In 1910 the brand's founder, Henry Fredrick Stanley Morgan, placed the success of his company on a three-wheeled automobile. The iconic vehicle gained popularity with the public and the racing community for decades until postwar steel shortages in 1950 halted production.
After a six-decade hiatus, Morgan announced a return to its roots by unveiling a new three-wheeler in 2010 that's primed for the modern motoring age. Finding one of these special open-wheeled oddities stateside isn't an easy task.
Units bound for the U.S. leave Morgan's Malvern, England, factory and head to one of ten authorized U.S. dealers. One such destination is Northshore Sportscars in Lake Bluff. At first glance, the nostalgia-inducing vehicle looks part vintage motorcycle and part World War II fighter plane with some go-cart influences thrown in.
Power comes from a 2.0-liter V-Twin motorcycle engine sourced from Wisconsin-based S&S Cycle. Output is rated at 90 horsepower, propelling the 1,200-pound machine to an estimated zero-to-60 time of six seconds and a maximum speed of 115 mph.
Five forward gears are selected with a Mazda MX-5 five-speed manual transmission, which turns the single rear wheel through a belt drive setup. Morgan utilized actual wood pieces in the construction of the original three-wheeler's frame and this new version follows that construction pattern. Underneath the sleek aluminum body are lightweight framing components made of Old English ash lumber.
With no roof or doors, entering the low-slung vehicle is easy in theory, but in practice requires gymnast-like flexibility to avoid the exposed side-mounted exhaust pipes. Inside the cabin, or more appropriately called cockpit, you'll find pleated leather upholstery with aircraft-style gauges and milled aluminum toggle switches.
Ignition is achieved by turning the key and lifting a bomb-release styled, flip-cover switch. Creature comforts are limited other than additional padding along the sides. Interior storage consists of the passenger foot well. Additional storage can be found under the rear hatch cover, which lifts off and is sufficient for an overnight bag or two.
Practical, no, but this revamped three-wheeler is about one thing and one thing only: making driving fun.
Norb Bries, owner of Northshore Sportscars, has spent considerable time behind the wheels of these unique vehicles and can attest to its greatest attribute.
"It delivers an unmatched, full wind-in-your-face motoring experience.
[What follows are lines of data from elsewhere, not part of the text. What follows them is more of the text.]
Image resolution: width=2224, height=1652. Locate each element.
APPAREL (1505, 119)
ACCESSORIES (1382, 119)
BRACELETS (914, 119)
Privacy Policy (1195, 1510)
The motorcycle engine has this great sound, which can be clearly heard when going down the road," he said. "Even with two occupants, the car is very sporty and very stable at both low and high speeds."
While a standard car is available, every three-wheeler can be customized to suit a buyer's specific tastes. Ten standard colors are available along with several special metallic options. For those wishing to complete the vintage aircraft look, several graphic packages are available, complete with faux bullet holes, fighter plane shark fuselage graphics and pinup girl nose art.
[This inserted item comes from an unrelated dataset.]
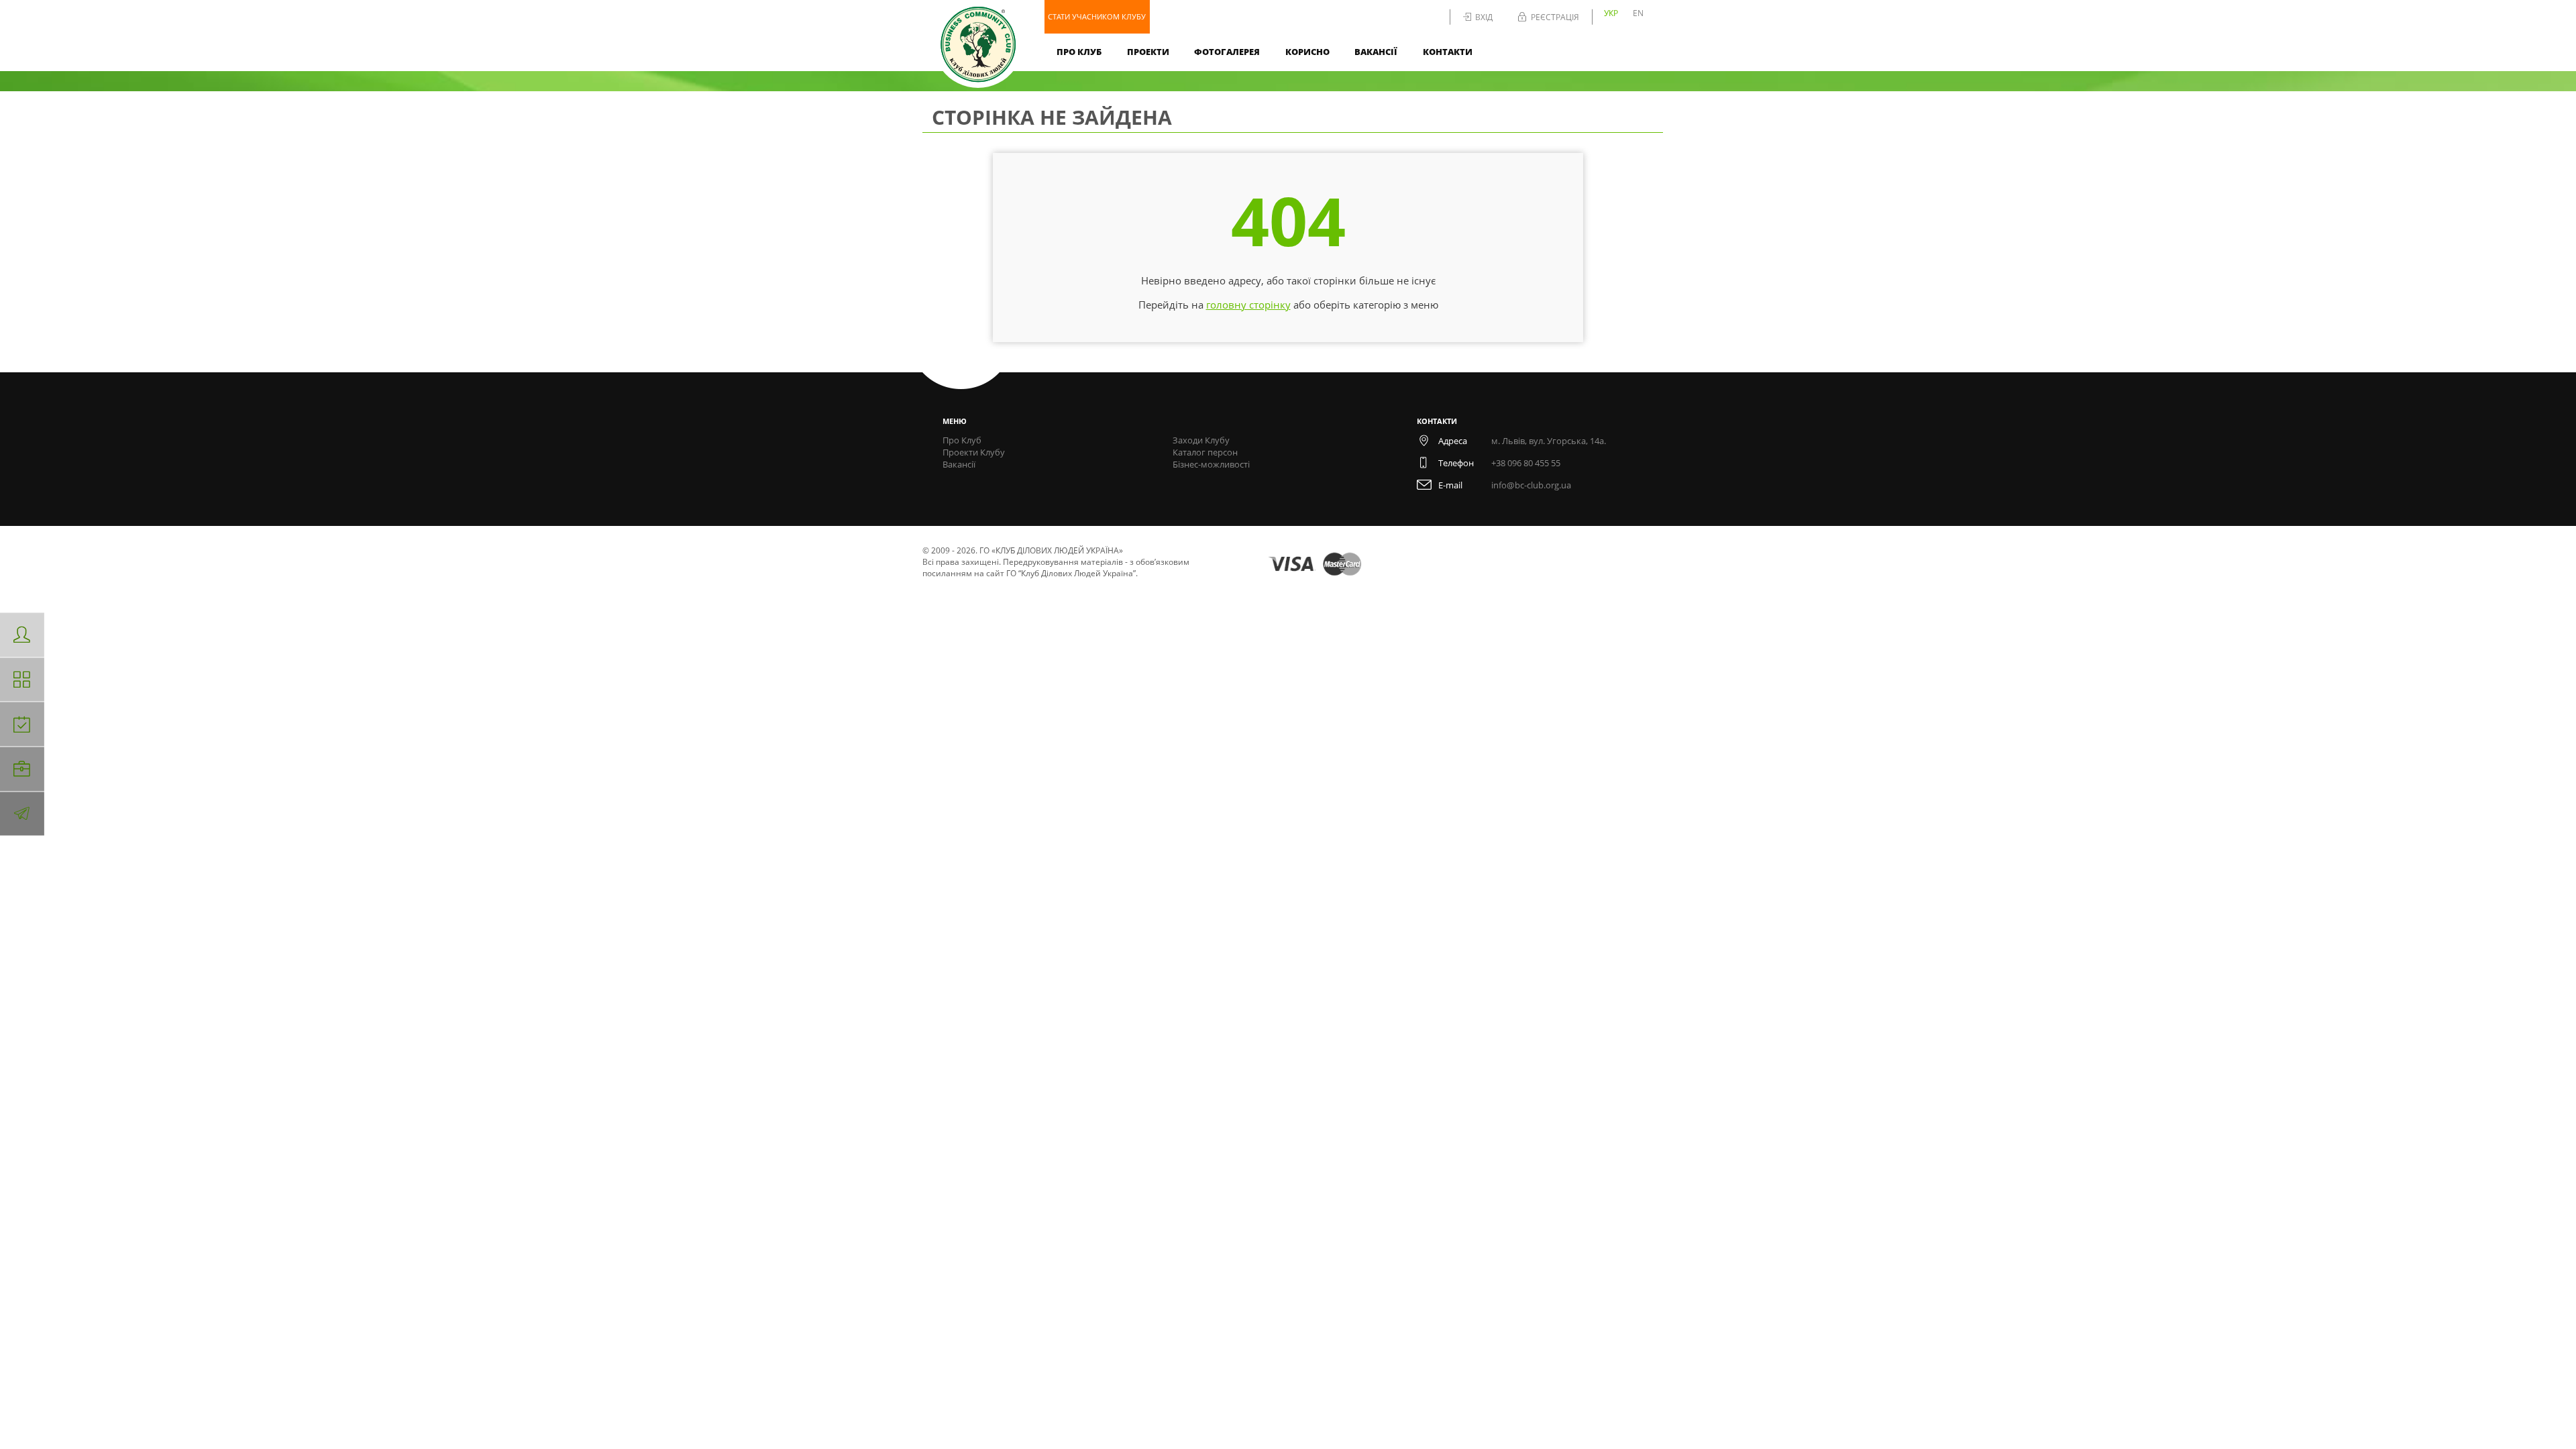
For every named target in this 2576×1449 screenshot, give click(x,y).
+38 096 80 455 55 (1525, 463)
Optional equipment ranges from polished roll hoops, cowl and headlight buckets to black exhaust pipes and shields to a Mohair tonneau cover for rainy day drives.
Automakers are periodically reviving storied nameplates but rarely do you see a commitment to stay this true to the original product.
With it's vintage vibe, reliable powertrain components and grin-producing capabilities, this three-wheeler is the perfect ride for any winding road enthusiast who wants to celebrate the past while looking to the future.